--- MATERIAL PROVIDED ---

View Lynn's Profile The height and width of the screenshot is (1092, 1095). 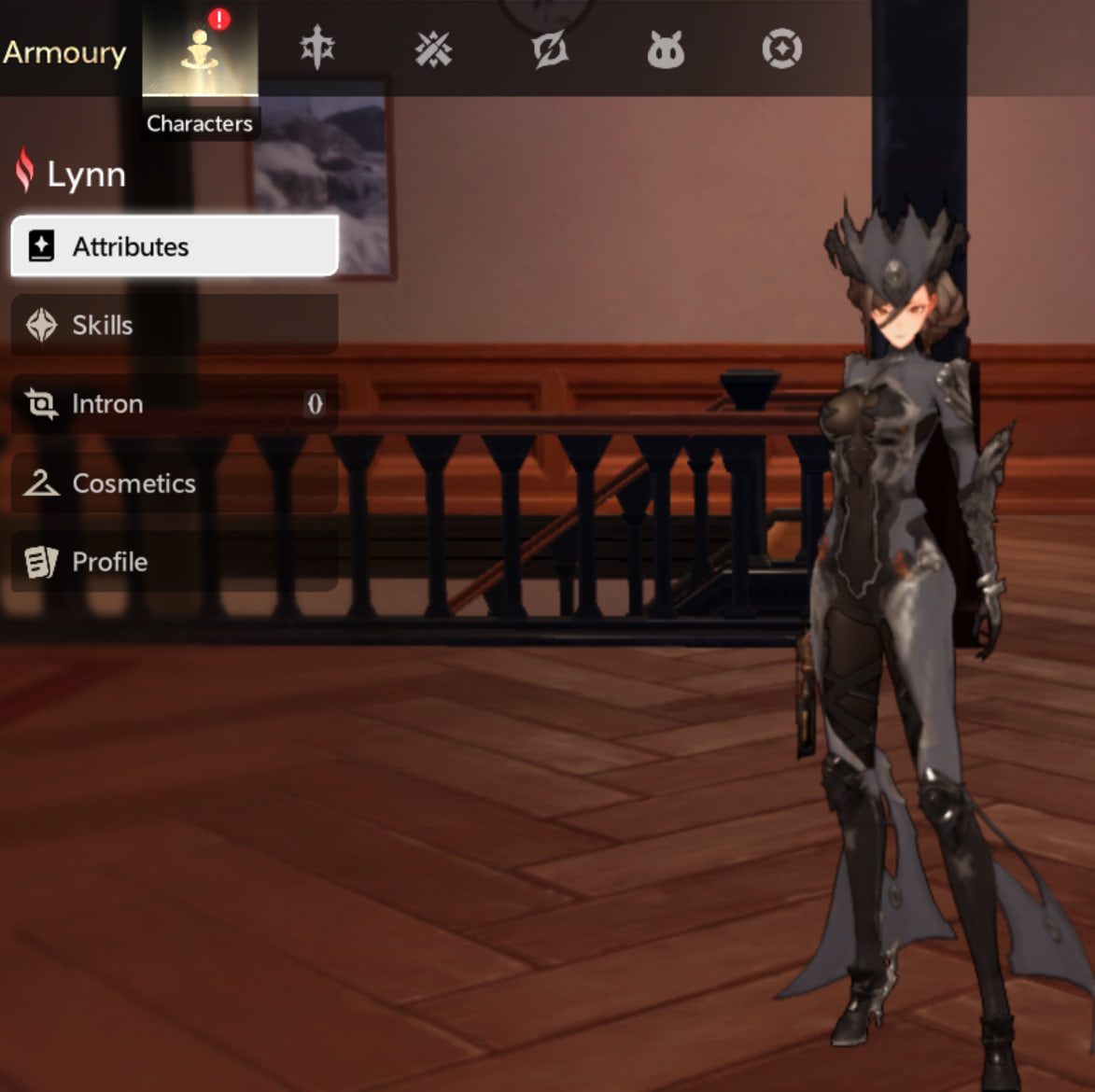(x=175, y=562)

---
--- MATERIAL PROVIDED ---

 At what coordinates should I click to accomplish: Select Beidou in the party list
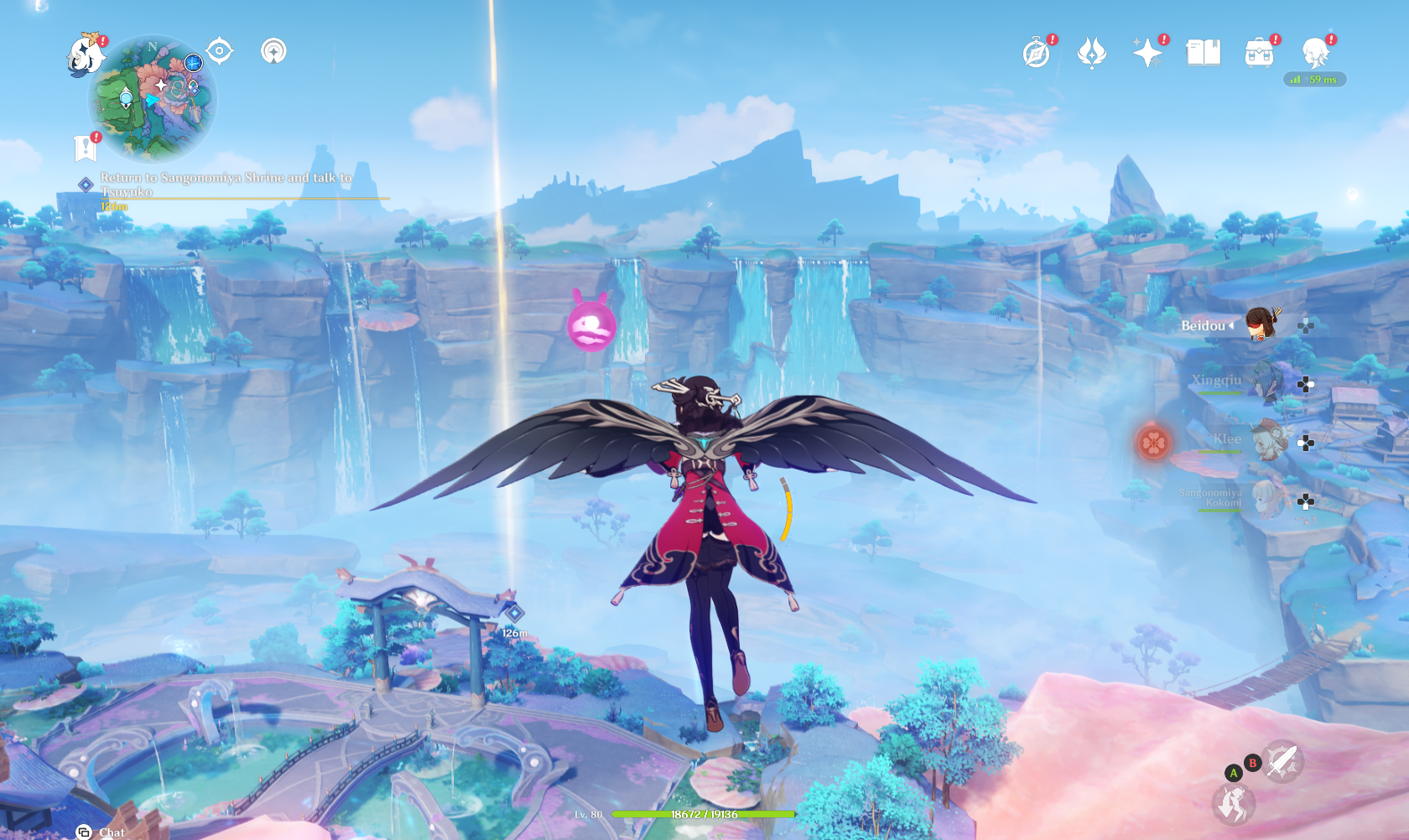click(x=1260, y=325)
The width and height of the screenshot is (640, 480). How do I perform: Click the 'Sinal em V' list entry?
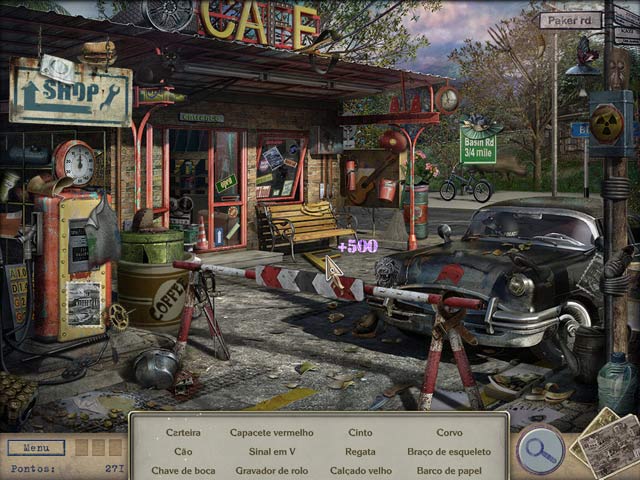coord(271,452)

---

→ **WORK REQUIRED**: Return the records word for word, starting at the line containing "At what coordinates" and ending at the line containing "coord(271,452)", with both of those lines included. Do not include the pictures.

→ **RESULT OF THE EXERCISE**:
 At what coordinates should I click to accomplish: Select Beidou in the party list
click(x=1260, y=325)
The width and height of the screenshot is (640, 480). How do I perform: Click the 'Sinal em V' list entry?
coord(271,452)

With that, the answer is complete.